I do think it is reason to solemnly note the seriousness of the Gospel and the passages about those falling away. It ought to drive us to prayer and self-reflection as we see those we thought were the Lord's fall away.


----------



## Dachaser (Nov 21, 2016)

There are still many here who are saved and want to obey Jesus, its just that the environment culturally wise has become very changed recently for us, and hopefully will improve now that we are under new leadership!


----------



## Stope (Nov 21, 2016)

VictorBravo said:


> Well, you are not an apostle, so the shake off the dust command probably doesn't apply.
> 
> Then there was Jonah, who wanted all of Nineveh destroyed. His desires weren't aligned with God's purpose:
> 
> ...



Thanks brother!

Its not, like Jonah, that I dont desire their repentance. Its more so that most of these folks are so hardened and obstinate to the gospel and not even willing to discuss... But, as you know, its hard for a rich man to enter the Kingdom. I was thinking of just focusing on the poor in this country... I almost feel like they have had their chance and I desire to spend my time instead on other non-believers that arent rich in this world and thus a better soil

In other question, when you said "you are not an apostle, so the shake off the dust command probably doesn't apply", why do you think that reality was descriptive and not prescriptive? Also, why do you think Jesus told them to stay at the same home the entire time that they were ministering in that locale?


----------



## VictorBravo (Nov 21, 2016)

Stope said:


> In other question, when you said "you are not an apostle, so the shake off the dust command probably doesn't apply", why do you think that reality was descriptive and not prescriptive? Also, why do you think Jesus told them to stay at the same home the entire time that they were ministering in that locale?

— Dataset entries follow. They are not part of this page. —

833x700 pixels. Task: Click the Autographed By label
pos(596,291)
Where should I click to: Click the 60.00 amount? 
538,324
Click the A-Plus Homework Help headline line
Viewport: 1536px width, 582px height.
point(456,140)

I can't answer the second question, I don't know why they were to stay at one home.

As for the first, it certainly was prescriptive to the Apostles. But Jesus was in direct and in-person charge of the operations at that point. The preaching was to the Jews who knew (or should have known) their Scripture.

But after Jesus has risen, we see Paul getting rejected and driven from a city, stoned and left for dead. Yet he gets up and goes right back into the city! Acts 14:19-20.

I think it's fair enough to say that if someone rejects you clearly talking about the Gospel, then you do not need to keep trying. You can "shake the dust off" regarding that person in good conscience.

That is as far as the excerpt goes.